Für diese Aufgabe hat das IOC eine fünfköpfige sogenannte Safe-Sport-Einheit eingerichtet, die die Operation überwacht. "Online-Gewalt ist etwas, das im modernen Sport allgegenwärtig ist. Es ist etwas Tückisches, das im digitalen Zeitalter praktisch überall zu finden ist", sagt Kirsty Burrows, Leiterin der Einheit, dem "Stern".
Burrows ist sich bewusst, dass angesichts der schieren Menge an Hasspostings eine gewaltige Herausforderung auf sie zukommt. "Wenn wir den Branchendurchschnitt von vier Prozent für missbräuchliche Inhalte nehmen, sind das 20 Millionen potenzielle Beiträge von einer halben Milliarde, die wir während der Spiele erwarten", sagt Burrows.
Um gegen diese Hasswelle anzukämpfen, setzt das IOC laut "Stern" auf das britische Unternehmen signify.ai, auch wenn das Olympische Komitee die Zusammenarbeit gegenüber dem Magazin nicht offiziell bestätigen will. Signify.ai habe bereits Sportveranstaltungen im Rugby oder Tennis geschützt.
Die KI scannt jene sozialen Netzwerke, die die meisten User:innen auf sich versammeln: Facebook, Instagram, Tiktok und X. Die chinesischen und russischen Plattformen Weibo und VK werden nicht überwacht. Damit ein relevanter Hasspost aufgespürt werden kann, muss er öffentlich einsehbar sein und einen direkten Bezug zu eine:r Athlet:in haben, etwa in Form eines Hashtags oder eines Kommentars.

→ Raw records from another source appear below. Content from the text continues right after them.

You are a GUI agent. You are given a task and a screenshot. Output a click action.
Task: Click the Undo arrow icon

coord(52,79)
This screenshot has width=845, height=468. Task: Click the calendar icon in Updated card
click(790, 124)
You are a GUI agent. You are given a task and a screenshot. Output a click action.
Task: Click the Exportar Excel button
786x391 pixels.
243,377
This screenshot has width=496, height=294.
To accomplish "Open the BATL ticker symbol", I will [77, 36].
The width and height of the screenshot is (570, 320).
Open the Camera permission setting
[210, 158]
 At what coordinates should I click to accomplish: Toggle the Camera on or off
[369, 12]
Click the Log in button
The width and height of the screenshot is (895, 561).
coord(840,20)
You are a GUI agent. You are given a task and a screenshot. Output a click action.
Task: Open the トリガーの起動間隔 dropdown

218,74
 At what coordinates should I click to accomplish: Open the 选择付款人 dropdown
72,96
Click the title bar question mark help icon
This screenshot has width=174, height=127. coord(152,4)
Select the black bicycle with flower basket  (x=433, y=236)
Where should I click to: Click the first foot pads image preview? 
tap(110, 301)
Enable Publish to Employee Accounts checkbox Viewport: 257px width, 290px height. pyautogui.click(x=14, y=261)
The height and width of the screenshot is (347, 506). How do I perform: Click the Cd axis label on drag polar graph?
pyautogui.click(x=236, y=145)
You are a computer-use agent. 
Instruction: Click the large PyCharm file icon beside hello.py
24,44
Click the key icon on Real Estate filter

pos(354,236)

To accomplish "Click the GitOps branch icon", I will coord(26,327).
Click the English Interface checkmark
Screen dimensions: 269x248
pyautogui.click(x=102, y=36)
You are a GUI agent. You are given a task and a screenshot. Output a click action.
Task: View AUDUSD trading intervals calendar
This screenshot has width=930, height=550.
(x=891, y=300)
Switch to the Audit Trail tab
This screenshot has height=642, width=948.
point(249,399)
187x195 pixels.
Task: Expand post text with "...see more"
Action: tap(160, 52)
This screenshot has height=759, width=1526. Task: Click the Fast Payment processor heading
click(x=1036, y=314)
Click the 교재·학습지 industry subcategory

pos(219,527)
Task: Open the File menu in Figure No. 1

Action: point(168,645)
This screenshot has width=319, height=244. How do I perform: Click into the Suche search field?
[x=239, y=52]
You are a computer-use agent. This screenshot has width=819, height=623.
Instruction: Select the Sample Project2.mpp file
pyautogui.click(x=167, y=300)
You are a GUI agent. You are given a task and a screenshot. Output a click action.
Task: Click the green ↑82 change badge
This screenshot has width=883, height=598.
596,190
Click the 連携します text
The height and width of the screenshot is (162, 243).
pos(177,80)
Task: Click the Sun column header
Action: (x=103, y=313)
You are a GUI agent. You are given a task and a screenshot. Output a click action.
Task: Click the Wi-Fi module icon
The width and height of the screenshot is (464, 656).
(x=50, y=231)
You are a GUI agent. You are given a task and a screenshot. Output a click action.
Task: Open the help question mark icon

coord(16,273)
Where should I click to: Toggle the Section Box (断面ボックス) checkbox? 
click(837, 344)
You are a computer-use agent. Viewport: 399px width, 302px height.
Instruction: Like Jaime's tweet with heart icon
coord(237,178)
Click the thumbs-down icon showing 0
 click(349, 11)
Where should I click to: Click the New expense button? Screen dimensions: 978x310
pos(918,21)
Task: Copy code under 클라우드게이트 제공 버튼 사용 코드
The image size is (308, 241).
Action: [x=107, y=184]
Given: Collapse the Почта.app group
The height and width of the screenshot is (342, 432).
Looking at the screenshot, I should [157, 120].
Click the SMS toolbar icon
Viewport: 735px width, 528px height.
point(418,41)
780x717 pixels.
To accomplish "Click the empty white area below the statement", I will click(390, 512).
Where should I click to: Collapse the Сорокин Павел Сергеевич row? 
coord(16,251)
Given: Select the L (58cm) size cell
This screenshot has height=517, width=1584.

"Es wird ein firmeneigener Bedrohungsalgorithmus angewandt. Die Daten werden nach Art der Gewalt kategorisiert. Und dann geht es an eine menschliche Triage-Ebene", sagt Burrows. Bei uneindeutigen Fällen sollen Menschen über die weiteren Schritte entscheiden.
Wird ein Post als bedrohlich, also hetzend, diskriminierend oder gewalttätig eingestuft, soll das Urheberkonto gelöscht werden. Die strafrechtliche Verfolgung ist allerdings häufig schwierig. "Es gilt die Gerichtsbarkeit des Ortes, wo die Person, die den Schaden anrichtet, sich aufhält", sagt Burrows.
Rekord-Sprinter Ansah lässt sich von den rassistischen Anfeindungen indes nicht beeindrucken. "Mich interessiert das eigentlich null Prozent. Das geht ins eine Ohr rein und aus dem anderen Ohr raus", sagte er dem NDR.
Der 23-Jährige hat das 100-Meter-Finale bei den Olympischen Spielen fest im Blick. "Solche Kommentare spornen mich in jedem Fall an, genauso weiterzumachen. Sie zeigen, dass ich auf dem richtigen Weg bin. Ich bekomme jetzt die Aufmerksamkeit, die wir alle verdient haben."